■ Task objective: Exclude the pictures, then quote exactly the lines from the one holding "Given: Click globe" through the last line of the records.

■ Data:
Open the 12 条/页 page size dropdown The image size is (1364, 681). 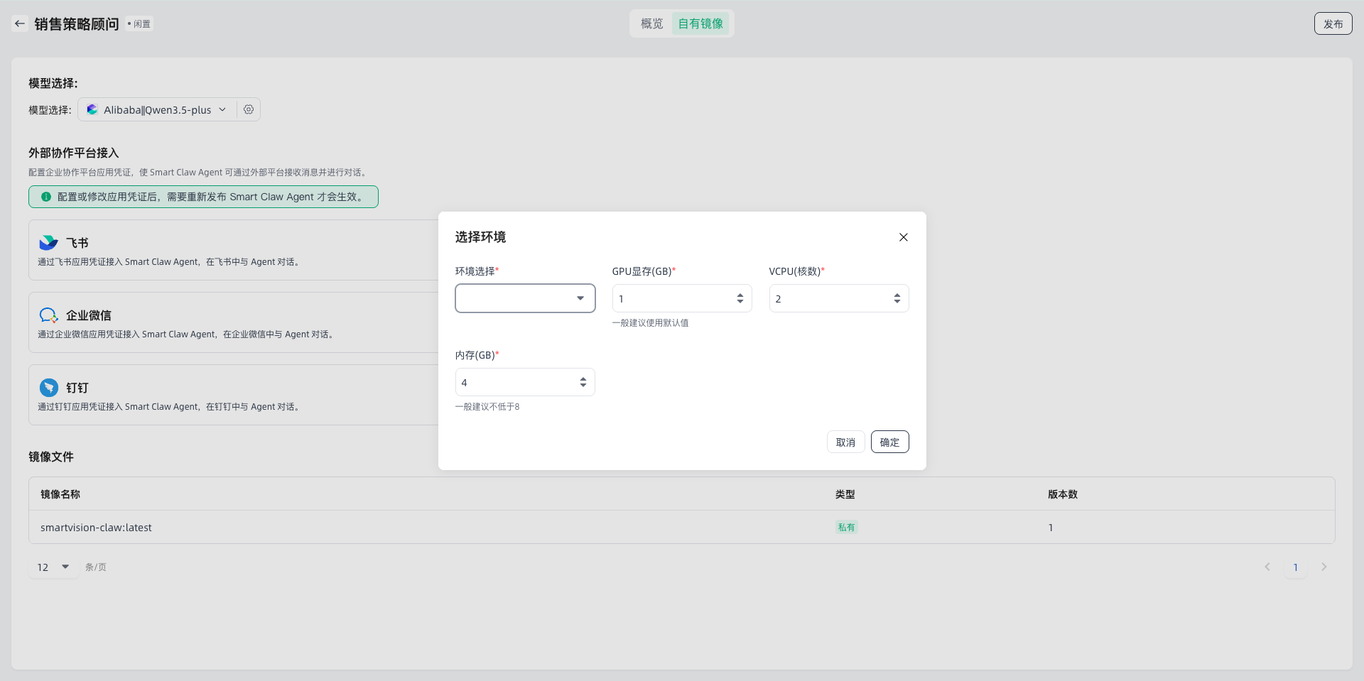point(53,567)
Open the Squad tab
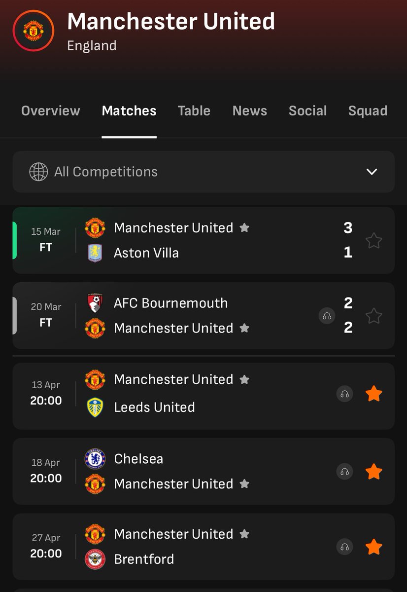The image size is (407, 592). [x=368, y=111]
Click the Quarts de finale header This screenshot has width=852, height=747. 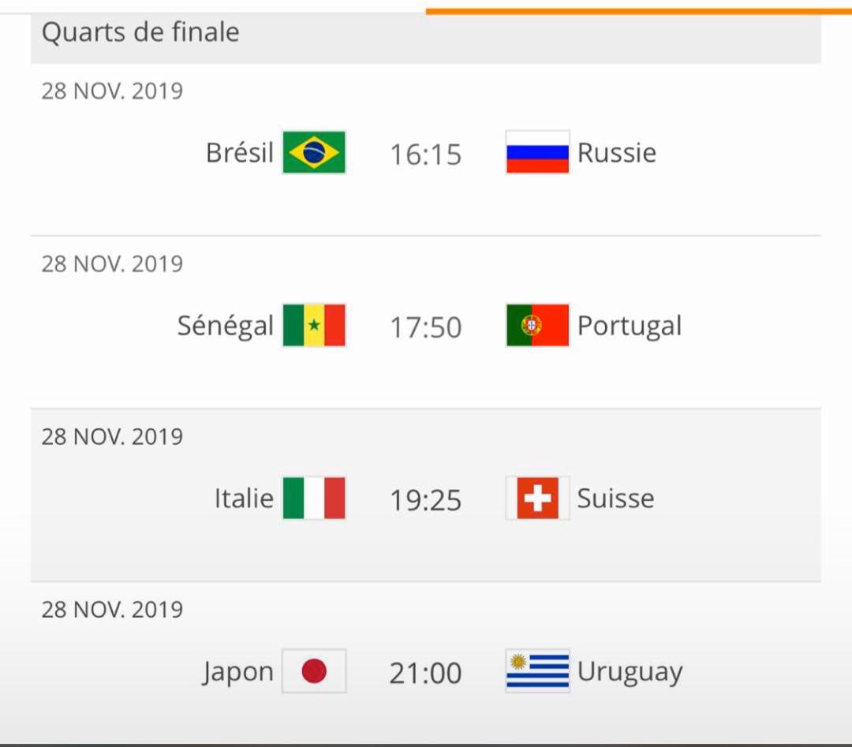425,37
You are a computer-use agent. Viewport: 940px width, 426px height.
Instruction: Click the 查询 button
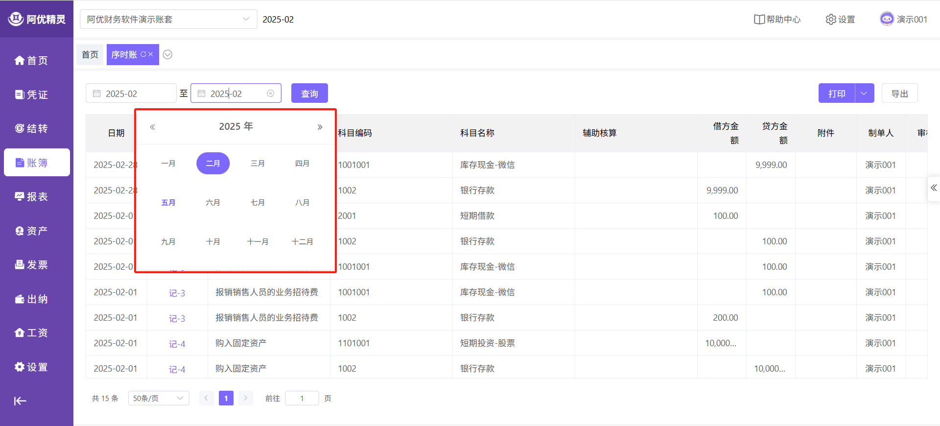(309, 94)
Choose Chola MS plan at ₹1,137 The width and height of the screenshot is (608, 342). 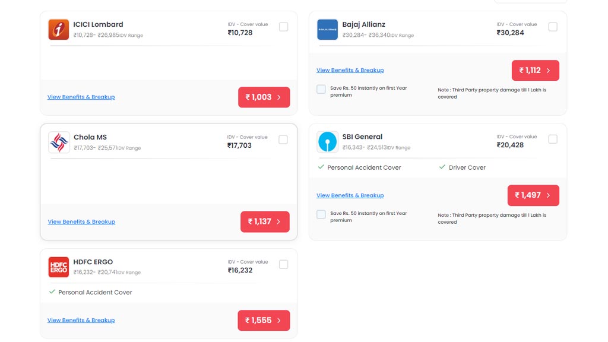coord(265,222)
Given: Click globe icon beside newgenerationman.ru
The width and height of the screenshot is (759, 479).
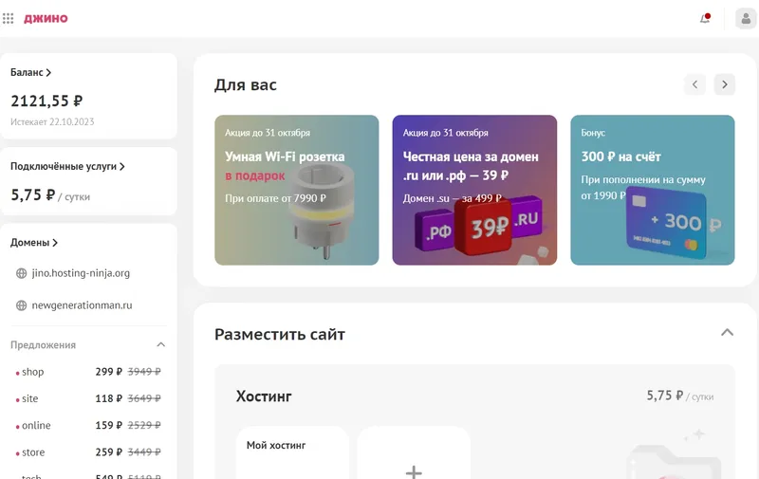Looking at the screenshot, I should pos(21,305).
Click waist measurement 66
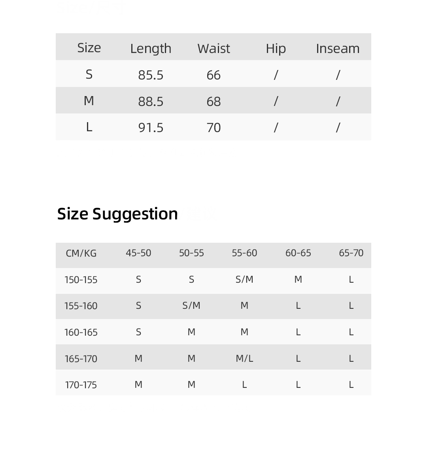The image size is (427, 459). [214, 75]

■ Answer to this problem:
Given: Click globe icon beside newgenerationman.ru
The width and height of the screenshot is (759, 479).
Looking at the screenshot, I should pos(21,305).
Click waist measurement 66
The image size is (427, 459). [214, 75]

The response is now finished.